◆ What is required
Among the lines of data below, reproduce only those from the one with "Künye (55, 2203)" through the one with "calorcito? (662, 410)", exactly as they stand, both ends included.

◆ Information given
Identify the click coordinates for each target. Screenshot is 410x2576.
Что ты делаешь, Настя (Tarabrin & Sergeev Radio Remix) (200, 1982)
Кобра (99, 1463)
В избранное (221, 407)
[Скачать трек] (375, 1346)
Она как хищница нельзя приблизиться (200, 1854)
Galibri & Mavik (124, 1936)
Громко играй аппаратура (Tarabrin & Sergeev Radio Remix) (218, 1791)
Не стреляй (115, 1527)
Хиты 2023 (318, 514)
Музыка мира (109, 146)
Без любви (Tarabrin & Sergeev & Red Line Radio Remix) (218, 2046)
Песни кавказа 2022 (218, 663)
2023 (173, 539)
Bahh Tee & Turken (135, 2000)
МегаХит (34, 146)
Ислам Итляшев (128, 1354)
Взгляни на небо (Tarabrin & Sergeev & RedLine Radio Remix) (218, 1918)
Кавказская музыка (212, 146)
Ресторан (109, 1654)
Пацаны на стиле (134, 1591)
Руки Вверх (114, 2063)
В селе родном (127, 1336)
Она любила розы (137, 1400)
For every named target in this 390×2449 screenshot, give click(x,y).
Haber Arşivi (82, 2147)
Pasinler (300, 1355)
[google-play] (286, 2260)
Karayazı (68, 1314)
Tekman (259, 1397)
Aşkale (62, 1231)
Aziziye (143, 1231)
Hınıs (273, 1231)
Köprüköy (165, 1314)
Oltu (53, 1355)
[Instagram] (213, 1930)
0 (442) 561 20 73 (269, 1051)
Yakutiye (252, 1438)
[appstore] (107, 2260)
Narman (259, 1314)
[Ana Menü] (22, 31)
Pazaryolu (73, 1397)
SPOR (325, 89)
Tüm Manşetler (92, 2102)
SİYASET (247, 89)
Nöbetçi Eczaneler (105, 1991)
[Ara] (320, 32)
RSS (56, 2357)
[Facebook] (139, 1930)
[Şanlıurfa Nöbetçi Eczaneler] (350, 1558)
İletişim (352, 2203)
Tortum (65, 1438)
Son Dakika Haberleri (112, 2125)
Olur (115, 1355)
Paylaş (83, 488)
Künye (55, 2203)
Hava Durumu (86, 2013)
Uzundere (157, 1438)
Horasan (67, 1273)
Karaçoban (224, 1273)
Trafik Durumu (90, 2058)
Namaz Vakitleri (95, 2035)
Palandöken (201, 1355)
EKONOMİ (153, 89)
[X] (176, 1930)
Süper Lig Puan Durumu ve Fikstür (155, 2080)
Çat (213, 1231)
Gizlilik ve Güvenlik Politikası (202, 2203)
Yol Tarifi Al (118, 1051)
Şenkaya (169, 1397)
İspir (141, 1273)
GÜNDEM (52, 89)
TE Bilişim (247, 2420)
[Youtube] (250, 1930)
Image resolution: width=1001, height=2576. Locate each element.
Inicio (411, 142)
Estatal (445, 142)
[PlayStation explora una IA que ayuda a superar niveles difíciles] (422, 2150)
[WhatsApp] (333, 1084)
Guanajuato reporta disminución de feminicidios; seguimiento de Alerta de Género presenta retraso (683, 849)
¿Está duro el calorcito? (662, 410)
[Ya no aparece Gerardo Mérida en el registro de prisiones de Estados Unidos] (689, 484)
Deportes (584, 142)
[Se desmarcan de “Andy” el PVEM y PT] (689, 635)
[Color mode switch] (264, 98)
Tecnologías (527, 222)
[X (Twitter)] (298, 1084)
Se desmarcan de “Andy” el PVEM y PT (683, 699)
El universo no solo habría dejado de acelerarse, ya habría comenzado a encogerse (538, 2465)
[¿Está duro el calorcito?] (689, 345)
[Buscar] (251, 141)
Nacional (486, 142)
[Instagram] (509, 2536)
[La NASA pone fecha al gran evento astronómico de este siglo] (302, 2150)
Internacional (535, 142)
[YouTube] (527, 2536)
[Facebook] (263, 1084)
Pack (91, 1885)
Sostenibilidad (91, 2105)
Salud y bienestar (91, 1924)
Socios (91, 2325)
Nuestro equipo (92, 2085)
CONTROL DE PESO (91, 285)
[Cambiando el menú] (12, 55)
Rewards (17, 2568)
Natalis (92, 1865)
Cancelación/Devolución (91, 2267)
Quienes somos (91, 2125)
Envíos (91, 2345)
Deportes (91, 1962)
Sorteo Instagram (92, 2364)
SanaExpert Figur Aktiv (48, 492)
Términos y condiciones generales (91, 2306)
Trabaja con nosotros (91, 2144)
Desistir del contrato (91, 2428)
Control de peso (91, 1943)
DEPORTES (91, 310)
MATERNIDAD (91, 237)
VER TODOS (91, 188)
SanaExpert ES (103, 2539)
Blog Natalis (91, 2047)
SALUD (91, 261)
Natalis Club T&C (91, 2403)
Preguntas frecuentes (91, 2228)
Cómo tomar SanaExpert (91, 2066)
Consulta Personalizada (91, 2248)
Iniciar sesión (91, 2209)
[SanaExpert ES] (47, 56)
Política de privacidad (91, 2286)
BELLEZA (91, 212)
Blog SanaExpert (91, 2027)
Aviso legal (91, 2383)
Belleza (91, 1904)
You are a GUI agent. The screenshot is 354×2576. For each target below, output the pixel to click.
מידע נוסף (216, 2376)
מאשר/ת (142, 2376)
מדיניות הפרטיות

◆ Response to this exercise
Künye (55, 2203)
Hava Durumu (86, 2013)
Uzundere (157, 1438)
Horasan (67, 1273)
Karaçoban (224, 1273)
Trafik Durumu (90, 2058)
Namaz Vakitleri (95, 2035)
Palandöken (201, 1355)
EKONOMİ (153, 89)
[X] (176, 1930)
Süper Lig Puan Durumu ve Fikstür (155, 2080)
Çat (213, 1231)
Gizlilik ve Güvenlik Politikası (202, 2203)
Yol Tarifi Al (118, 1051)
Şenkaya (169, 1397)
İspir (141, 1273)
GÜNDEM (52, 89)
TE Bilişim (247, 2420)
[Youtube] (250, 1930)
Image resolution: width=1001, height=2576. Locate each element.
Inicio (411, 142)
Estatal (445, 142)
[PlayStation explora una IA que ayuda a superar niveles difíciles] (422, 2150)
[WhatsApp] (333, 1084)
Guanajuato reporta disminución de feminicidios; seguimiento de Alerta de Género presenta retraso (683, 849)
¿Está duro el calorcito? (662, 410)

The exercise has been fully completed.